Who wouldn’t be anxious about making a wrong choice? Who reads that story and doesn’t think, “I hope I don’t lose paradise because I chose to eat an apple?”
But, of course, that’s an oversimplification. It’s not about an apple. It’s about trust. Like Adam and Eve, I can make a choice to hand my day over to a power greater than me, or I can choose to anxiously try to exert control over the minutes and hours of my life. I can choose to trust that the greatest power in the universe will work for my good if I just hand over the reins of my life, or I can choose to be the master of my own destiny and steer the ship where I want to go.
Some will choose the “master of destiny” route. And that’s okay. That’s their choice; the game they want to play. However, over the past almost-50 years of my life, I’ve learned I’m a pretty crap captain. I’ve been in charge of my own boat for decades, and in all the areas of my life I’ve tried to control I’ve ended up underemployed, overweight, and unfulfilled. When I’ve handed my life over to God, or the spirit of good in the universe, I was steered away from the world and more into my faith.
It’s my faith that led me to my husband, who has brought me love, passion, safety, comfort, and support. It’s also kept us together through some really tough times. My faith ultimately led me to leave behind the priorities the world said I should follow: I quit my job to stay home to take care of my kids. And if I thought teaching was my greatest joy, it turns out it’s an apple compared to the Eden of raising my children.
My faith has brought me to my current work, which, though totally voluntary, is the most fulfilling thing I’ve ever done. All because I handed control of my life over to that power greater than me, through my belief in what Catholics call Divine Providence, but which others might understand as “the universe willing our good.”
I wonder what my life would be like now if I had believed in Divine Providence earlier, if I had listened to the Gospel of Matthew which reads,
“Therefore I tell you, do not worry about your life . . . . Look at the birds in the sky; they do not sow or reap, they gather nothing into barns, yet your heavenly Father feeds them. Are not you more important than they? Can any of you by worrying add a single moment to your life-span? Learn from the way the wild flowers grow. They do not work or spin. But I tell you that not even Solomon in all his splendor was clothed like one of them. If God so clothes the grass of the field, which grows today and is thrown into the oven tomorrow, will he not much more provide for you, O you of little faith?” (Matthew 6: 25-30)

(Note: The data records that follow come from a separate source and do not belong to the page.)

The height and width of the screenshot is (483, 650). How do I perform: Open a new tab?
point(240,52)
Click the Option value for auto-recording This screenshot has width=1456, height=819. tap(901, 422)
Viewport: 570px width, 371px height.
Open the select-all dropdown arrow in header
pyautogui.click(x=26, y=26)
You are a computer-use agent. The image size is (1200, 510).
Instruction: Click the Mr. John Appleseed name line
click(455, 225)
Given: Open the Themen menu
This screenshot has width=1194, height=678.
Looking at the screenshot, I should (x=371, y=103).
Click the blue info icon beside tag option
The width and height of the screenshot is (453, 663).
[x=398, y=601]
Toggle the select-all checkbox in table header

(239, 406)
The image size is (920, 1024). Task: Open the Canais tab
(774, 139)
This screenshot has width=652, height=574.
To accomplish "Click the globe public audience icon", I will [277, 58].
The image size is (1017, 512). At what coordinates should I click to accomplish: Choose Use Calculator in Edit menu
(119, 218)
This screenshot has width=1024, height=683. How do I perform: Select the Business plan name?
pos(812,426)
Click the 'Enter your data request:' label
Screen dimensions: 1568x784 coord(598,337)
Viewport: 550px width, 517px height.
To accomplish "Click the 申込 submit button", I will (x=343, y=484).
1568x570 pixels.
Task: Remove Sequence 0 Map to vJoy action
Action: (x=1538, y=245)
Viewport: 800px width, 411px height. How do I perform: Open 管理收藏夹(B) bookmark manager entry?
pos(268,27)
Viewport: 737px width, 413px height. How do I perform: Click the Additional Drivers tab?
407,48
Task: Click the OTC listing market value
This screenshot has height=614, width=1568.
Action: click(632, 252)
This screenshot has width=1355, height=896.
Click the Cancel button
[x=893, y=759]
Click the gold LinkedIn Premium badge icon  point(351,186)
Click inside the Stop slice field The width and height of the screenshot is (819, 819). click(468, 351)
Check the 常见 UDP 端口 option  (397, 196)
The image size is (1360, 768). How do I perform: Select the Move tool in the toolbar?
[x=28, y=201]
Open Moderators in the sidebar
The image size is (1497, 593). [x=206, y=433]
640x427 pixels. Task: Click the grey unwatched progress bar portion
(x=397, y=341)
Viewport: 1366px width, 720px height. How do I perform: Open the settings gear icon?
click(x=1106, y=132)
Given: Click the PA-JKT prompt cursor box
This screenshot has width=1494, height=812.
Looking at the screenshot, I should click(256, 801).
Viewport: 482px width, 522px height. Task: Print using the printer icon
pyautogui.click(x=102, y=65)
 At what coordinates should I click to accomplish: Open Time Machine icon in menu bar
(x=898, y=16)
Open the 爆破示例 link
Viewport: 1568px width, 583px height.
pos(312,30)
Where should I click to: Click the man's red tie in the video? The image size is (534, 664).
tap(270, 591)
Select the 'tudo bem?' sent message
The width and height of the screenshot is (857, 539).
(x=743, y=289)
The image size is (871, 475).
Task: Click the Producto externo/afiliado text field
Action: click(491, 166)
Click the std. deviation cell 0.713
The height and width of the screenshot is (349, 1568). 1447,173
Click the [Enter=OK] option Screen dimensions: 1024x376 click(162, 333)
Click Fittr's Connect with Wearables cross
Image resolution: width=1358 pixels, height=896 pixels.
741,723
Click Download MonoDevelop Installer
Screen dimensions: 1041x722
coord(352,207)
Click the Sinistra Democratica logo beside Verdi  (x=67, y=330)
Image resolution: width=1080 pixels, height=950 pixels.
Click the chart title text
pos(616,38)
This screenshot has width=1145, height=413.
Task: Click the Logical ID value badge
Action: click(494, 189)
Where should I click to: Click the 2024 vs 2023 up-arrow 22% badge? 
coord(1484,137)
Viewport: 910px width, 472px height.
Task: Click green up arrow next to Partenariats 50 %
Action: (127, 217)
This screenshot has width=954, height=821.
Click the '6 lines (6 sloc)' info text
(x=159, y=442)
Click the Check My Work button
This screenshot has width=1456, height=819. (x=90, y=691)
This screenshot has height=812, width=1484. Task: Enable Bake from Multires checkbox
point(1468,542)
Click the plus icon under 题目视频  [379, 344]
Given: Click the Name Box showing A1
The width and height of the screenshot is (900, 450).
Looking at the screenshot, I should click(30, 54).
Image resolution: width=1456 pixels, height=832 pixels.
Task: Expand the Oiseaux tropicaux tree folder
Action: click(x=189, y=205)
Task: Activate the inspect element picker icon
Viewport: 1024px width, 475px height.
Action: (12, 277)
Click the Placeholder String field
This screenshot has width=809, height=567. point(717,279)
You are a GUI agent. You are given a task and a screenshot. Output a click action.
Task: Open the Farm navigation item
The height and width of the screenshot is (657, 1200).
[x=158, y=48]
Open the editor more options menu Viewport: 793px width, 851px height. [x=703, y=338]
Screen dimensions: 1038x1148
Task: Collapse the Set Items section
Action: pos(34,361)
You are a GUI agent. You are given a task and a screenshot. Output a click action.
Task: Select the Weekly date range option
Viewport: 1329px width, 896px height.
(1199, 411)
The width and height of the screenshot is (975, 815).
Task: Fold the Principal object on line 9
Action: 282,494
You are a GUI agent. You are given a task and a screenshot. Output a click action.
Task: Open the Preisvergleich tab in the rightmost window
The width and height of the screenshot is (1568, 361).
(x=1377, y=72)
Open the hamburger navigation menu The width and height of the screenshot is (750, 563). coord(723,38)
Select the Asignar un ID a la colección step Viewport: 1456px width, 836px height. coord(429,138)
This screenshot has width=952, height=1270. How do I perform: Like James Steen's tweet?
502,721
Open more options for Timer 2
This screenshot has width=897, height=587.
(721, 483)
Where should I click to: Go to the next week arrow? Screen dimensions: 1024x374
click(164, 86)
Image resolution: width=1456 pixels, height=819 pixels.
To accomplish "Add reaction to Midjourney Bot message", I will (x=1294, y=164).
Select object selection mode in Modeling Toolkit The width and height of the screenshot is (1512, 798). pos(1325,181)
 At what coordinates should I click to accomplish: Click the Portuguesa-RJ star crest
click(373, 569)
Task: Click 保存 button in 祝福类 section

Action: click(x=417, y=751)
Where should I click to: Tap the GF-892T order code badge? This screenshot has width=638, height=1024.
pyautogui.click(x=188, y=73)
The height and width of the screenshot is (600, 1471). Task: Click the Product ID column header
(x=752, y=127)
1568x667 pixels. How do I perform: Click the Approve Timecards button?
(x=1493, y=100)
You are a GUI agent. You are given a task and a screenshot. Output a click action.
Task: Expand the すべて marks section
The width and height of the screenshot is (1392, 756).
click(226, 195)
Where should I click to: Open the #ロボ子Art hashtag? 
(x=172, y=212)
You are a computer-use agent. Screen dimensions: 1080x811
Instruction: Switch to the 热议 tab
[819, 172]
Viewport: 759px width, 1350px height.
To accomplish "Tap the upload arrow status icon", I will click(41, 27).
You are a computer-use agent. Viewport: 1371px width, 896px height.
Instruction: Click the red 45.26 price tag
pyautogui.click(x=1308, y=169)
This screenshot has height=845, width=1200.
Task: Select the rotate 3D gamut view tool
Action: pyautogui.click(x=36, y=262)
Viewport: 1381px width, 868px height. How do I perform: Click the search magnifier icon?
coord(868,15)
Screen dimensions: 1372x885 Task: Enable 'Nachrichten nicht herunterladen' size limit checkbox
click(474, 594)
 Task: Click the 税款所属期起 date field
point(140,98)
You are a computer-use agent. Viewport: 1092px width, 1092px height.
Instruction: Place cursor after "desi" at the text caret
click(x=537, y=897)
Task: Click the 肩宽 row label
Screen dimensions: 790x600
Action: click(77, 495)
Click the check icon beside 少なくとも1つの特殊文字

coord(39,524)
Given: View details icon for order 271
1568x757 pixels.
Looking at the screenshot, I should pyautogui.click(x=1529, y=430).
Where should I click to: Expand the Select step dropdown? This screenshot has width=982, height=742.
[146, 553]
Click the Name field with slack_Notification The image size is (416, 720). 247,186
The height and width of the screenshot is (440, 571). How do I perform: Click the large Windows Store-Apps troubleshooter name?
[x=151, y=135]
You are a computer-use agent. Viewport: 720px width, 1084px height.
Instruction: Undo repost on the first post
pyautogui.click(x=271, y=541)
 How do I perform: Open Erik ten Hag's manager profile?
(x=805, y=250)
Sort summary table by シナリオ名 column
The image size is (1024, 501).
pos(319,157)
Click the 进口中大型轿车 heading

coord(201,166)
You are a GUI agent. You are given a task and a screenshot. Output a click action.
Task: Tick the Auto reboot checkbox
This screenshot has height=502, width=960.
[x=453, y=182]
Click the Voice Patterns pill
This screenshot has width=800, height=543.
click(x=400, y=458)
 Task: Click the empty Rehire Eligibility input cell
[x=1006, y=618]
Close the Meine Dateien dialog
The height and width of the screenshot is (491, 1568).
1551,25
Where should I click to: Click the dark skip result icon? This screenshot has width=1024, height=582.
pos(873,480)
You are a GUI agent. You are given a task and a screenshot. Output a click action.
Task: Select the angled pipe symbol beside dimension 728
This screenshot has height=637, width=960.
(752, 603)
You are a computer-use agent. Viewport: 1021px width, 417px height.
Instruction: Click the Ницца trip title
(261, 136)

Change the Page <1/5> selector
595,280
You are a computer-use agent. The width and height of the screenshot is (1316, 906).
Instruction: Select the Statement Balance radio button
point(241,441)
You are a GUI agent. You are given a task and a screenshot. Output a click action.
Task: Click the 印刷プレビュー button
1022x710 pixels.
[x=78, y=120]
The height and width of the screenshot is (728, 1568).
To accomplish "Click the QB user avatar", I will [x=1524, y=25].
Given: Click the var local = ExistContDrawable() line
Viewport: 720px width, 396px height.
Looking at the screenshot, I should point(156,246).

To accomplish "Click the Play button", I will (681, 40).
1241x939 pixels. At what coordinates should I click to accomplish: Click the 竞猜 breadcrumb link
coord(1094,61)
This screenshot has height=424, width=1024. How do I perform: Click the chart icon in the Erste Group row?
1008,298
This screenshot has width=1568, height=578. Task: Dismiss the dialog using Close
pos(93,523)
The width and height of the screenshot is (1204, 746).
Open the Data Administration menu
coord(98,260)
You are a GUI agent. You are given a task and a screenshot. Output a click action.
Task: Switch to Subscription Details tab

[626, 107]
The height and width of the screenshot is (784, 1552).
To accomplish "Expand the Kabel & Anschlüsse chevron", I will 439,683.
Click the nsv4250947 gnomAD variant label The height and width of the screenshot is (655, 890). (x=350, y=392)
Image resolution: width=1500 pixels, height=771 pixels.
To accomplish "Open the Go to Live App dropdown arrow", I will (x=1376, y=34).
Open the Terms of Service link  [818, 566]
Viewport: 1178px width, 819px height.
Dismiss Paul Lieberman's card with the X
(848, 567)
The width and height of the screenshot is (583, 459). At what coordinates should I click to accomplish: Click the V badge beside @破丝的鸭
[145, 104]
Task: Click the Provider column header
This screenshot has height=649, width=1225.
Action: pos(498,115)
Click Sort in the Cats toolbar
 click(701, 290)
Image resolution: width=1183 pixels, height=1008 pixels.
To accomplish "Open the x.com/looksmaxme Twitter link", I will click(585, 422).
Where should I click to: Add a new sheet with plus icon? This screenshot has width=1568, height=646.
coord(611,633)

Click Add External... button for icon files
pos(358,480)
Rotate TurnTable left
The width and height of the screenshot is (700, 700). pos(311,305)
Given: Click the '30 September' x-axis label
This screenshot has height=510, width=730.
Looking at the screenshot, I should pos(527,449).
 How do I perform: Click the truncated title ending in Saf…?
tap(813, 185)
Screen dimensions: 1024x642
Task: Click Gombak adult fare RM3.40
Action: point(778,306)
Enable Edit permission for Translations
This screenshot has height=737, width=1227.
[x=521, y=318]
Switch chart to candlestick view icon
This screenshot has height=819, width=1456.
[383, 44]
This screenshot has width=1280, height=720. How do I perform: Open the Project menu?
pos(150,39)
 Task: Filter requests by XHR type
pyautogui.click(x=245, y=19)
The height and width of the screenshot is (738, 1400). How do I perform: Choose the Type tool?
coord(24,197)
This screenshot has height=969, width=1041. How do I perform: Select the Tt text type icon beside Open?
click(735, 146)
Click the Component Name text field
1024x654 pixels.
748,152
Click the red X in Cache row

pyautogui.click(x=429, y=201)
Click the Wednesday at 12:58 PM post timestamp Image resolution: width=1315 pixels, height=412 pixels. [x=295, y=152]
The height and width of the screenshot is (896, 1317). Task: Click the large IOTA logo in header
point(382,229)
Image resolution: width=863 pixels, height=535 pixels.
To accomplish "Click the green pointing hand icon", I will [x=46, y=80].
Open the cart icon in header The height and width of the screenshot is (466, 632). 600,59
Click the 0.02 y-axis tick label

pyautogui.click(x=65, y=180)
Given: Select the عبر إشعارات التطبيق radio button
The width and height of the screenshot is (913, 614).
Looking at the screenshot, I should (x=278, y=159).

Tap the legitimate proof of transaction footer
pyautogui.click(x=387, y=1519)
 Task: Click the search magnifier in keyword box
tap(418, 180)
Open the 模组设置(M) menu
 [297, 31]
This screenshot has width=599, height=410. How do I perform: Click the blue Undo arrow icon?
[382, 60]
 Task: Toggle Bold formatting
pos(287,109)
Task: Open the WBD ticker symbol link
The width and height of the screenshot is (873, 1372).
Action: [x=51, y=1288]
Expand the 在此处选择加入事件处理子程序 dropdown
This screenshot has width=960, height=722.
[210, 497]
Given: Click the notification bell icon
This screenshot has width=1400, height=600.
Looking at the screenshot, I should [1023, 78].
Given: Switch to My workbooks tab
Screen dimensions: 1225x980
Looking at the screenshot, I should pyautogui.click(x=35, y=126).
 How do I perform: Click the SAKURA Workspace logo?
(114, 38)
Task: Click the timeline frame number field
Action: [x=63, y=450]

So I hope, for my girls, that they choose faith, trust, and love. I hope they are willing to follow the plan God has in store for them. In many ways this means they may have to choose to lose the world, because our world is not currently one that prioritizes faith, or trust, or love. It is trying to foster fear, anger, and hate. And every day we all have a choice–do we play the hate game or the love game? Do we seek to exert control over our lives to the point where we grow to detest all of those we can’t control, or do we hand our days over to the desire of the universe for our good? So many of us are, every day, agonizing over the choices the world wants us to make, and it’s led to division and pain. Maybe it’s time to consider choosing trust–not in government, or medicine, or religion, or any institution run by flawed human beings, but in the power of working toward the good of all people. It’s not an intellectual decision; it’s one made by the heart. And now more than ever I think we need to let our hearts guide our free will more than our minds, because while our minds lead us to fear and a desire for control we can never truly have, our hearts can keep us living in faith.